▶ [Task requirements] From the line that contains "This screenshot has width=1024, height=404." through the closing line of the entries, write out each line exactly; pictures stay out.

◆ ◆ ◆ ◆ ◆

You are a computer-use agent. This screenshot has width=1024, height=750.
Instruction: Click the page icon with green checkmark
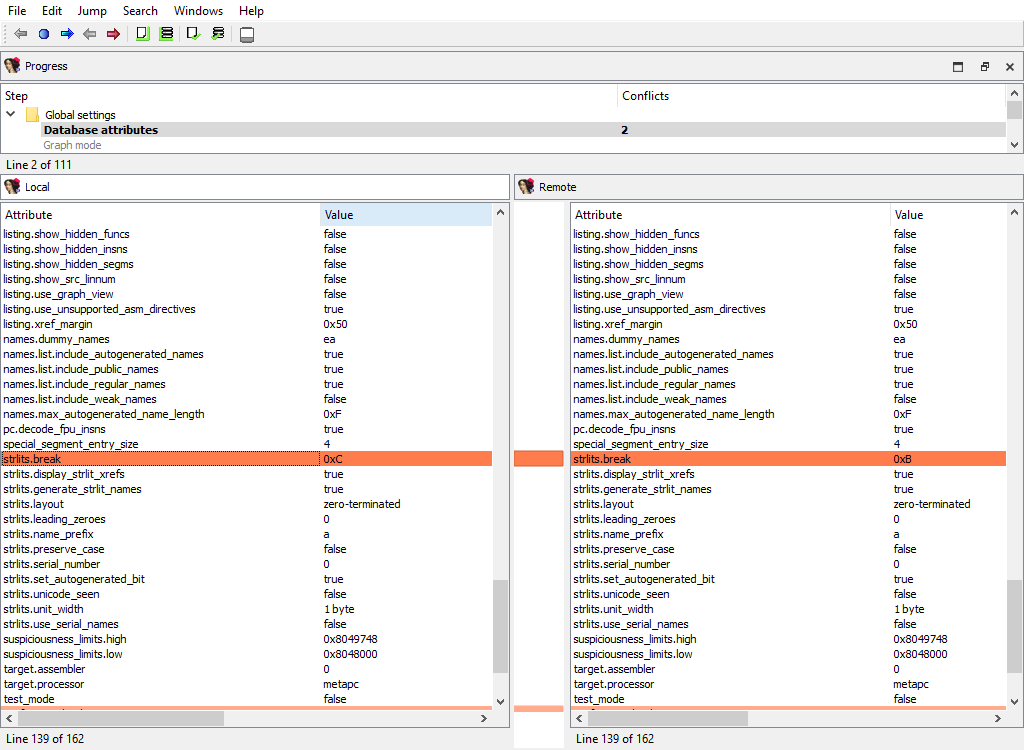[x=194, y=34]
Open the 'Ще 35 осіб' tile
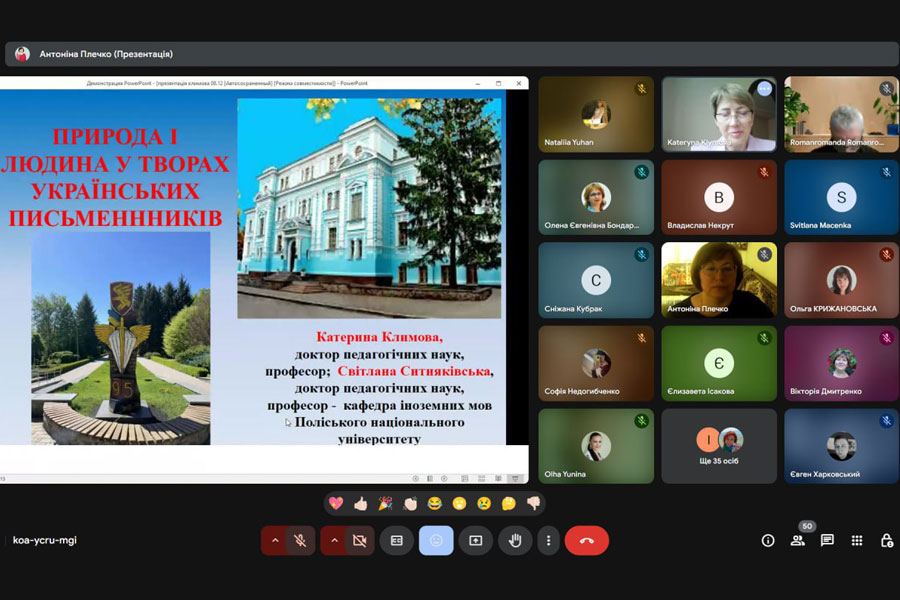 point(719,446)
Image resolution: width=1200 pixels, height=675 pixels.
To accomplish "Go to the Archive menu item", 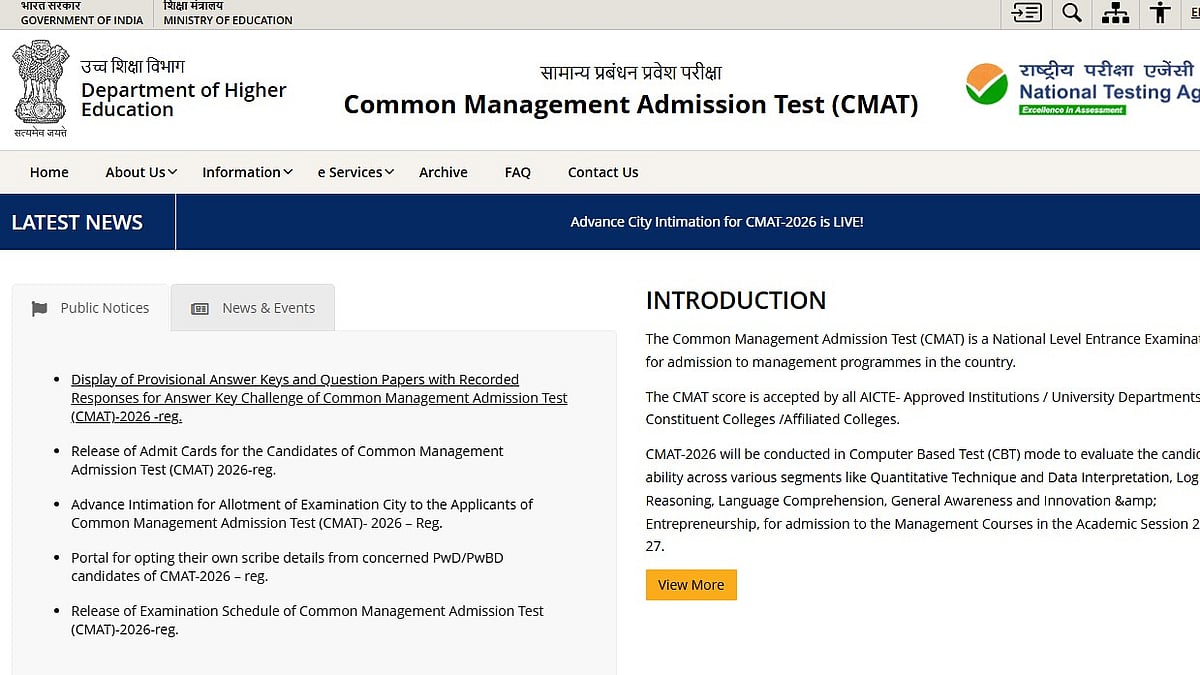I will (x=443, y=172).
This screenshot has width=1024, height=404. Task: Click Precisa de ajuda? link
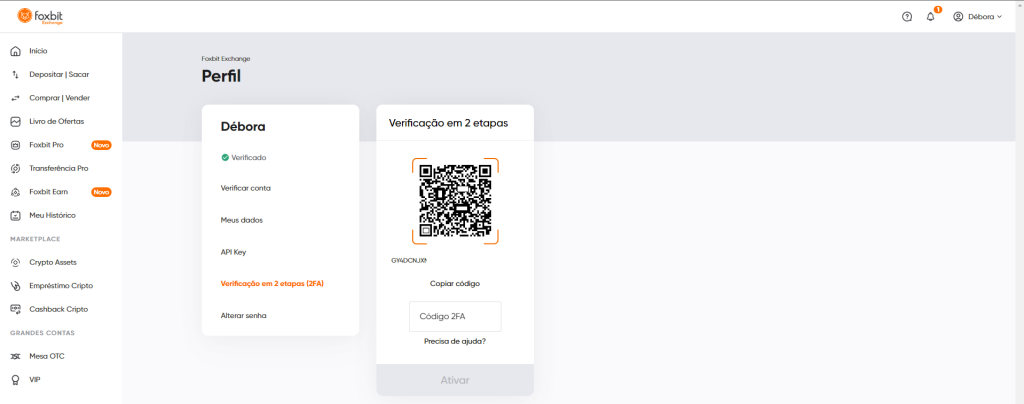455,341
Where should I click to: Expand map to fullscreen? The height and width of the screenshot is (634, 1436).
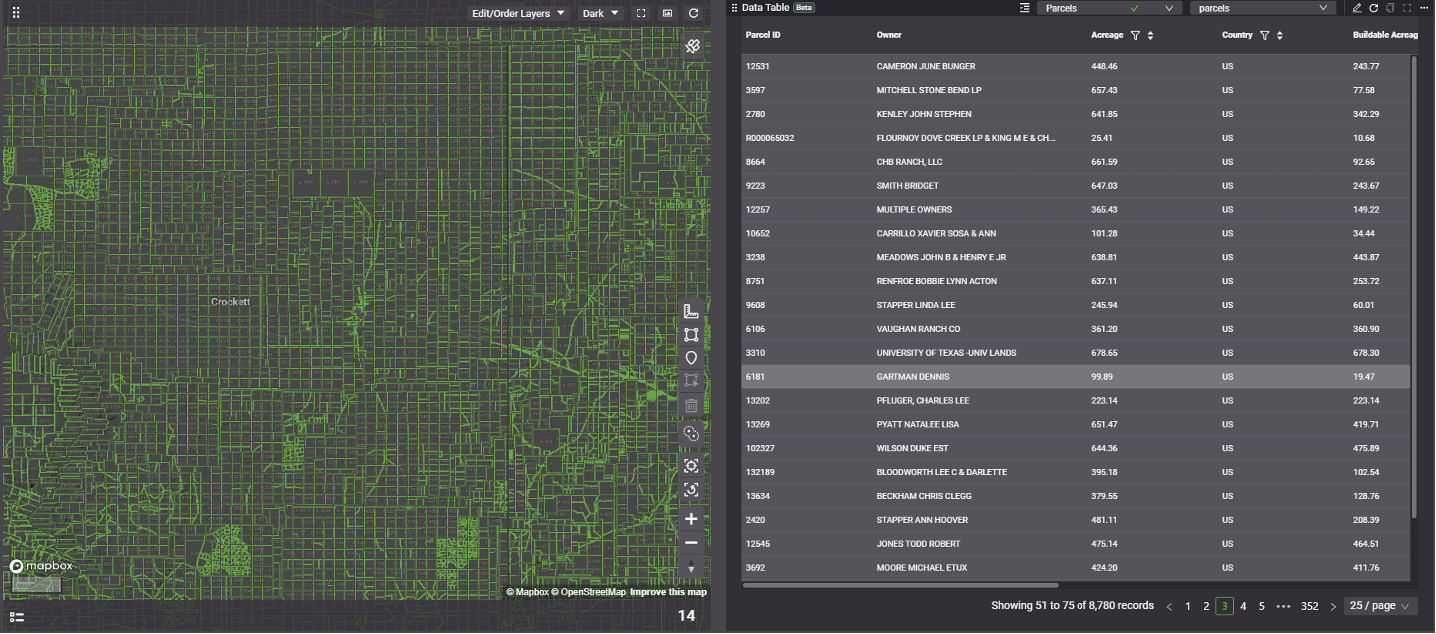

◆ ◆ ◆ ◆ ◆

▶ [Solution to the problem]
This screenshot has width=1024, height=404. Task: Click Precisa de ajuda? link
455,341
Where should I click to: Expand map to fullscreen? The height and width of the screenshot is (634, 1436).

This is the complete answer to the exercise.